» **Trecho fornecido**
Discute-se sobre a possibilidade de, em existindo Tribunal de Contas nos Estados, haver possibilidade de ser por ele criado órgão estadual com o encargo de proceder a fiscalização financeira dos Municípios, como auxiliar do controle externo das Câmaras Municipais. Entendem uns a dejuntiva ou do texto constitucional faz com que só se possa admitir a criação desse órgão em inexistindo Tribunal de Contas do Estado. Já outros sustentam a permissibilidade da criação desse órgão para efeito de descongestionar os Tribunais estaduais. Estes restringiram o seu controle contábil financeiro às contas do Estado federado, e o outro órgão se destinaria a igual controle dos Municípios. Aliás, só desse sentido se pode compreender a palavra “ou” intercalada entre as duas hipóteses, isto é, uma “ou” outra.
Afigura-se-nos mais consentânea com a verdade a tese da última corrente, não obstante tenha havido pronunciamento do Supremo Tribunal Federal em favor da outra. Aliás há também decisão desse Tribunal em outro sentido. A fiscalização se fará por um ou outro órgão pertinente.

» **Instruções das tarefas**
**a)** No trecho sobre a fiscalização financeira dos Municípios, por que uma das correntes admite criar um órgão estadual para esse fim mesmo onde já existe Tribunal de Contas do Estado? Responda em uma a três frases.
**b)** Prossiga o trecho sobre a fiscalização financeira dos Municípios a partir da última frase apresentada.

» **Informações exibidas**
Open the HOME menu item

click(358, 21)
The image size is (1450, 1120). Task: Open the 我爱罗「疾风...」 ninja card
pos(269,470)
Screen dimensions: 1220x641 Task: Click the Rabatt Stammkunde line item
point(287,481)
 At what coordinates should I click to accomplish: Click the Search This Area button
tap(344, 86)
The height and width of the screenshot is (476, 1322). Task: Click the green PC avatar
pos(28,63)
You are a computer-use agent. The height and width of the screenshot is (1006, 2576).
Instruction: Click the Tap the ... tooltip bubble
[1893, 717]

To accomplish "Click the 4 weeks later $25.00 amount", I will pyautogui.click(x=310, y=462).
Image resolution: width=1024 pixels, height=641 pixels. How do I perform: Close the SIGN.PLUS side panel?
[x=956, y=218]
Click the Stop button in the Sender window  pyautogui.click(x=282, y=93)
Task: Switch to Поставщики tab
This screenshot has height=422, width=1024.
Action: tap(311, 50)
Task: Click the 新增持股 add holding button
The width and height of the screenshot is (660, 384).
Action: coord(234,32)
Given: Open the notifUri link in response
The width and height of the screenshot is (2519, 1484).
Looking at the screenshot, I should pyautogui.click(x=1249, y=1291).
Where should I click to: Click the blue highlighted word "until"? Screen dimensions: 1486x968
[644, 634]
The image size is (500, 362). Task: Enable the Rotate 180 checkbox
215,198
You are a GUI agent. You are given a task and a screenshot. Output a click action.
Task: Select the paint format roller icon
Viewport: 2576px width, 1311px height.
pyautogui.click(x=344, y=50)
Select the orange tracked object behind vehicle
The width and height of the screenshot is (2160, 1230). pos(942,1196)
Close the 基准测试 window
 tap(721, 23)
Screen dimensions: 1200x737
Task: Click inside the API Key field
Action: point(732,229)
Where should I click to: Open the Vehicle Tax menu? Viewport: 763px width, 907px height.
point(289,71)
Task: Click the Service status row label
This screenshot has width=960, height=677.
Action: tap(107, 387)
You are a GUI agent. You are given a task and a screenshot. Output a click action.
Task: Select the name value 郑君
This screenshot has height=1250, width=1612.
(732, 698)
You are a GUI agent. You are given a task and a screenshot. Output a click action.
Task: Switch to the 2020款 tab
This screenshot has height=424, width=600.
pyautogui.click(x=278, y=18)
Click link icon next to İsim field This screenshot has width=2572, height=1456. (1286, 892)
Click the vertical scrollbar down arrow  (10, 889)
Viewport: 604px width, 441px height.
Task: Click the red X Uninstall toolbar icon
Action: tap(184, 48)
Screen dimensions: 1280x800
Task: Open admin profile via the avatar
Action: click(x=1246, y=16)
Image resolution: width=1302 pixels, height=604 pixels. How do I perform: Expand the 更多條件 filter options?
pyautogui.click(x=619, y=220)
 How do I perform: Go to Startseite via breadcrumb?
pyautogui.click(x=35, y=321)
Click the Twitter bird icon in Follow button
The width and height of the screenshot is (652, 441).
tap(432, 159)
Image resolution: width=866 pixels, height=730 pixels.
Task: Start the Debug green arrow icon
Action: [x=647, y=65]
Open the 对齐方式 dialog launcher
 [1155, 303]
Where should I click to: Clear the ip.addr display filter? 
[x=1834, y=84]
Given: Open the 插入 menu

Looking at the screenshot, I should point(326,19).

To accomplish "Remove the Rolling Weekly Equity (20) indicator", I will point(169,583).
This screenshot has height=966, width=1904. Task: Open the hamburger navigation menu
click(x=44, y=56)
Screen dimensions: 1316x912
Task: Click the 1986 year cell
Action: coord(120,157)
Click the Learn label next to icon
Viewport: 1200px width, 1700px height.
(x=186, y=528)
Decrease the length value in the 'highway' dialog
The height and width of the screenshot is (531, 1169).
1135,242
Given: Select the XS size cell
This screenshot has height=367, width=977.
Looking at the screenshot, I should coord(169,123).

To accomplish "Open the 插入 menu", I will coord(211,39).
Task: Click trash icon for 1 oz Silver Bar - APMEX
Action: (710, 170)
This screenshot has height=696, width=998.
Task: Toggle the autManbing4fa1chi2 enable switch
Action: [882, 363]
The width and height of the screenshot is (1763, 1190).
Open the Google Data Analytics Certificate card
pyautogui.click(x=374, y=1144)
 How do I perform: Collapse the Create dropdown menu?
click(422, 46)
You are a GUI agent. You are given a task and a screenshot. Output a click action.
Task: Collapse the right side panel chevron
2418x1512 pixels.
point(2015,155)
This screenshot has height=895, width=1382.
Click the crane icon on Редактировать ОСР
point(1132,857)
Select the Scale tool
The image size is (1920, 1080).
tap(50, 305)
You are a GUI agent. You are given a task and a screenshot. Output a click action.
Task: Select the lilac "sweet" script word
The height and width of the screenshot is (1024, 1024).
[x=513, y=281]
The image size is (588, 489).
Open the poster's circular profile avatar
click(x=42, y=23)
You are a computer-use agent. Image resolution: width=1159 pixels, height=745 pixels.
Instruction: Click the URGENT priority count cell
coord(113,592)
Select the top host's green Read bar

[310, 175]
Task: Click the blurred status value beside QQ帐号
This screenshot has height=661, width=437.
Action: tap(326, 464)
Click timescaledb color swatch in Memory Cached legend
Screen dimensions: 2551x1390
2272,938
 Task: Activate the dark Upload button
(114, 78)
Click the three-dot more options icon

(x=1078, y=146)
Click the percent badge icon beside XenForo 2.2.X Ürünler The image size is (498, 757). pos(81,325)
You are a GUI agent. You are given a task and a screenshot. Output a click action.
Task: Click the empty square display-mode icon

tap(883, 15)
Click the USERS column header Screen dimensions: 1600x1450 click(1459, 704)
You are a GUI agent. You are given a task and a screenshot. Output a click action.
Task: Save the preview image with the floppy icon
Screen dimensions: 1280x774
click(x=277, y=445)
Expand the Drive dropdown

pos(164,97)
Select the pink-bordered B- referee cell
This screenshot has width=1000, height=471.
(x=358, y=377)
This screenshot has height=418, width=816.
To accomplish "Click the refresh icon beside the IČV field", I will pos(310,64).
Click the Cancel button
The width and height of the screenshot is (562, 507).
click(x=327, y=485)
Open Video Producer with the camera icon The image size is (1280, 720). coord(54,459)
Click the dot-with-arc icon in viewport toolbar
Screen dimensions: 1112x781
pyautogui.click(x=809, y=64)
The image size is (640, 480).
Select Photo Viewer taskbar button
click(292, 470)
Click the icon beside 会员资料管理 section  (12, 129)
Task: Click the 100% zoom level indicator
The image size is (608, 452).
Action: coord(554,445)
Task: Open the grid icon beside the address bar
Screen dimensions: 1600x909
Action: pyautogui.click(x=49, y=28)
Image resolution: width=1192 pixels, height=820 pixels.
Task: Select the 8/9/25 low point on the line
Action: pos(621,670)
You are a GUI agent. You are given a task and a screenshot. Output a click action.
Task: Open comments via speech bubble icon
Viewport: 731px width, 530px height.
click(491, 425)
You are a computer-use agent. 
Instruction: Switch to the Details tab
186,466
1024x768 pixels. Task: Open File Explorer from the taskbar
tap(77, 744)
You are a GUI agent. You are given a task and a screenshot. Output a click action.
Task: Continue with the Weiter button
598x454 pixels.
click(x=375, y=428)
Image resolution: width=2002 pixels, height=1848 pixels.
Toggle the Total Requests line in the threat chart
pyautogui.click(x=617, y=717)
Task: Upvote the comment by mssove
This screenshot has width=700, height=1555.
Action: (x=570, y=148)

» **Respostas dos exercícios**
**a)** Para essa corrente, o novo órgão serviria para descongestionar os Tribunais estaduais. Estes restringiriam seu controle contábil financeiro às contas do Estado federado, e o outro órgão faria igual controle em relação aos Municípios.

**b)**
Adotada a primeira orientação, ainda há de ter-se como sem sentido a previsão constitucional de outro órgão, além do Tribunal de Contas, para o referido controle, porquanto todos os Estados, obrigatoriamente, devem ter Tribunais de Contas, ex vi do art. 13, IX, da CF, completado pelo art. 200 que determina a incorporação, no que couber, das disposições constantes da Carta Federal, ao direito constitucional dos Estados. Demais, o trabalho que fica a cargo dos Tribunais de Contas dos Estados, quanto ao controle fiscal da sua atuação, pode perturbar o serviço desse Tribunal para efetivar, realmente, o controle financeiro dos Municípios, e, então, se explica a criação desse órgão especial distinto dos Tribunais de Contas, a critério do legislador estadual.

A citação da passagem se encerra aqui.